The police are looking for someone, but nobody else lives in this house

Vera surveyed the sparse, echoing space. It was a single-family ranch house in the quiet suburbs of Blackwood, owned by a shell corporation with no listed contact. Their warrant was for a missing person, a low-level accountant named Julian Thorne, whose last known ping had been traced to this address late Tuesday night.

She walked through the hallway toward the staircase. “Miller, check the shed out back, please. I’m taking the second floor.”

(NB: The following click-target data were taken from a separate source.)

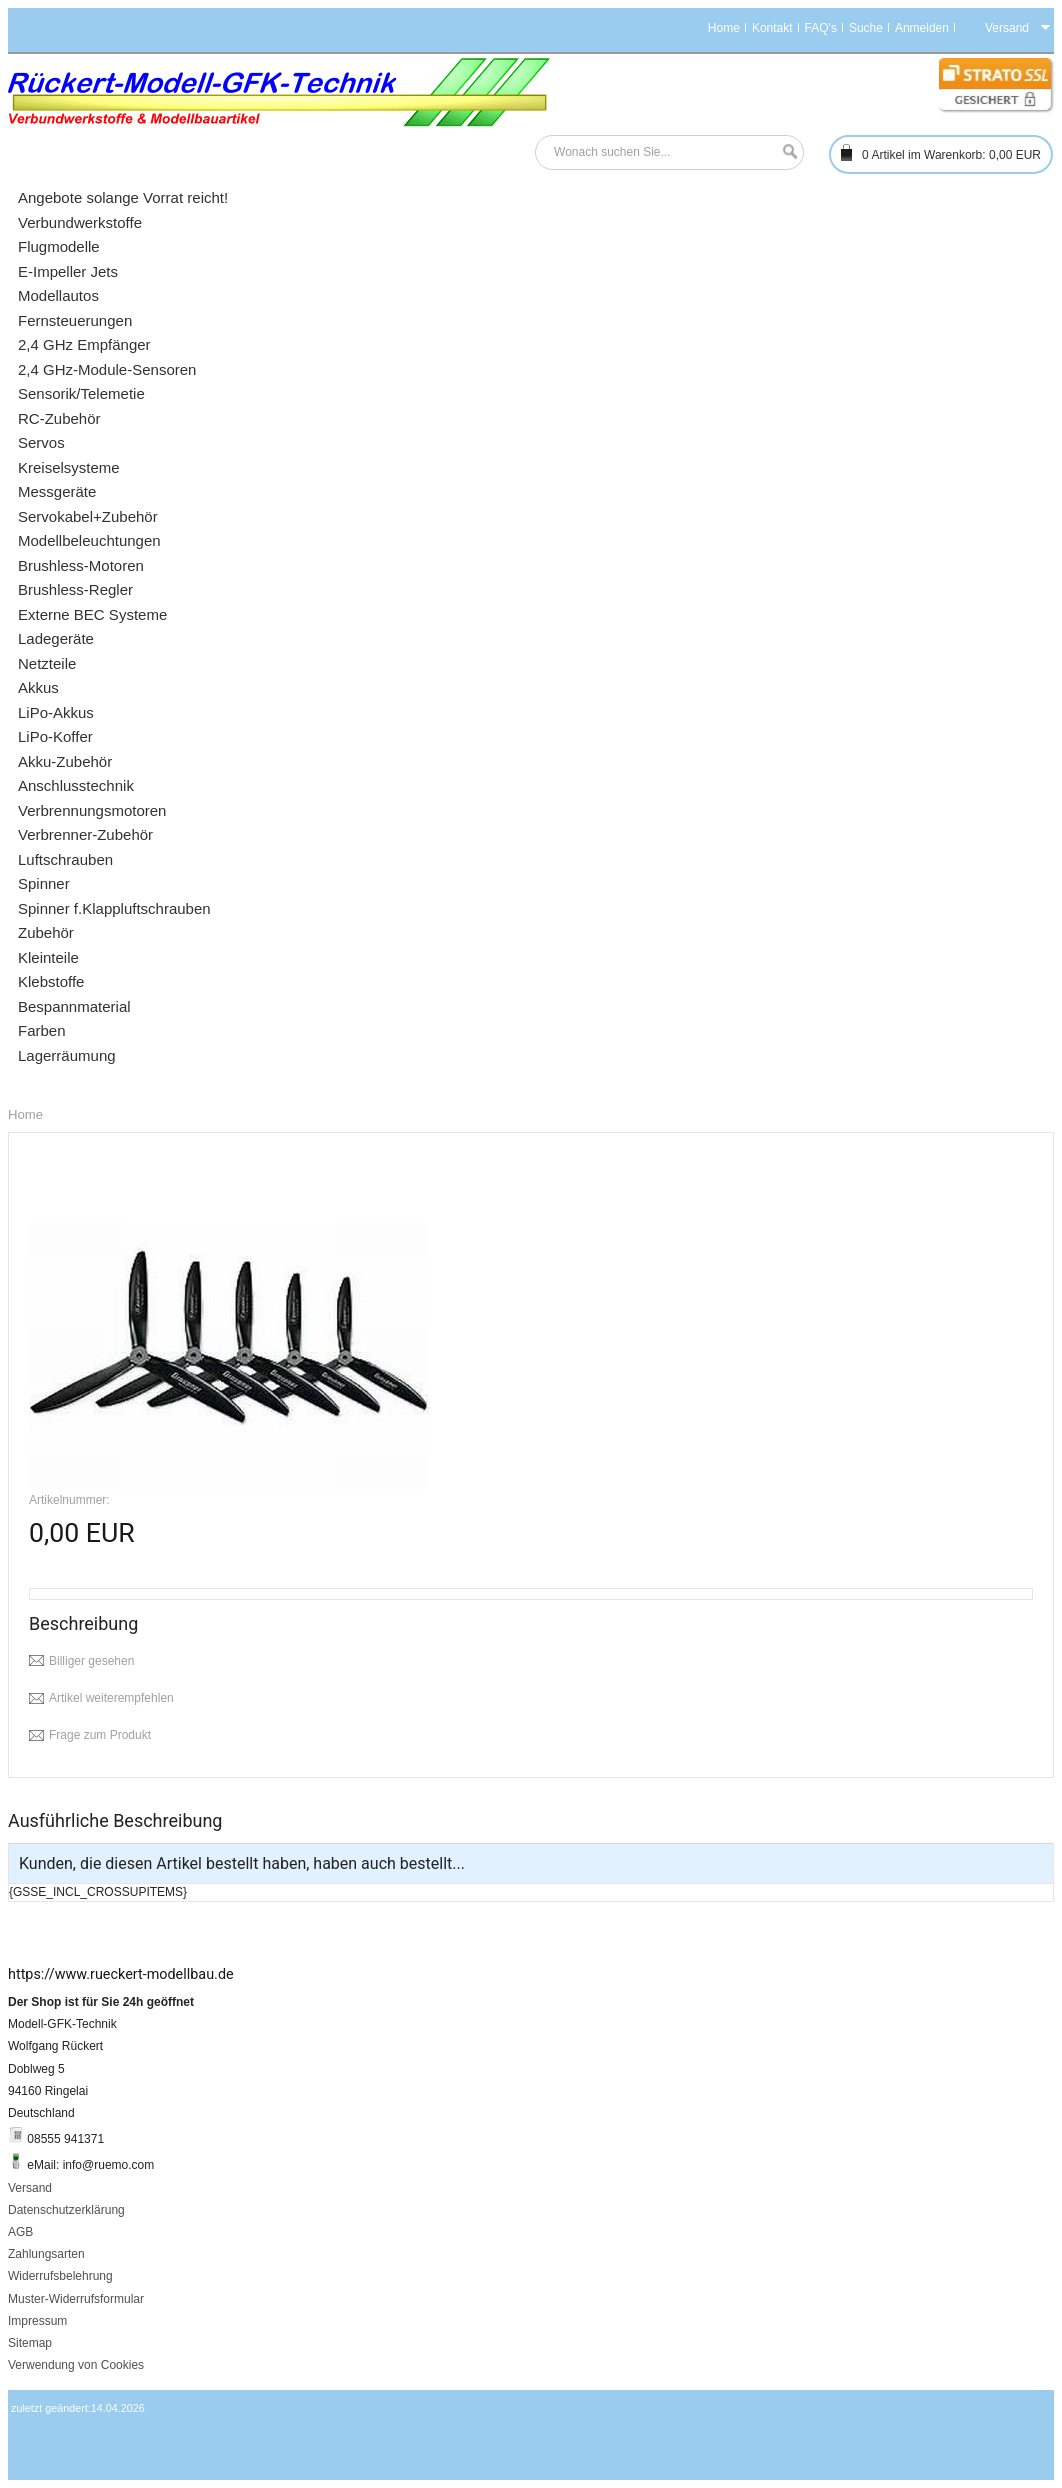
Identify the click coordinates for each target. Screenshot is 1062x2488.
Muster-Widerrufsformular (76, 2299)
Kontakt (772, 28)
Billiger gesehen (91, 1661)
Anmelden (922, 28)
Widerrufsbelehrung (60, 2276)
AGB (20, 2232)
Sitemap (30, 2343)
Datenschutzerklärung (66, 2210)
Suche (866, 28)
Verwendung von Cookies (76, 2365)
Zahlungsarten (46, 2254)
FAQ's (821, 28)
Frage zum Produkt (100, 1735)
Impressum (37, 2321)
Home (724, 28)
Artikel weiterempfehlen (111, 1698)
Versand (30, 2188)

The stairs creaked ominously. Upstairs, the rooms were equally sterile. An empty bedroom, a dusty study, a bathroom with no toothbrush in the holder. It was clean, too clean—the kind of clean that signaled a property maintained by absentee owners, not lived in.

Vera radioed in her status to the team lead stationed outside. “Lead, this place is professionally vacant. No personal effects, no food in the fridge, not even a junk mail pile.”

“Copy, Chen. But the warrant is solid. Thorne’s phone placed him inside for over an hour before going dark. He didn’t come out. Keep looking.”

She moved into the master bedroom. It was the only room with any character, mainly because it had a built-in closet stretching the length of one wall. She yanked the door open. Inside, it was lined with thick, soundproofing foam. And in the center of the floor, a single, expensive leather satchel—Julian Thorne’s—lay open and empty.

Vera crouched down, her heart rate accelerating. This wasn’t a robbery gone wrong; the bag was left, not discarded. She noticed a faint scuff mark on the wall behind the satchel, lower down, almost hidden by the carpet fringe. She pushed the carpet aside. A hairline seam marked a shallow, built-in panel.

She pressed on the seam. It clicked, and a small, narrow door swung inward to reveal a cramped, dark alcove. It was too small for a person, but perfectly sized for a briefcase. The alcove, too, was empty.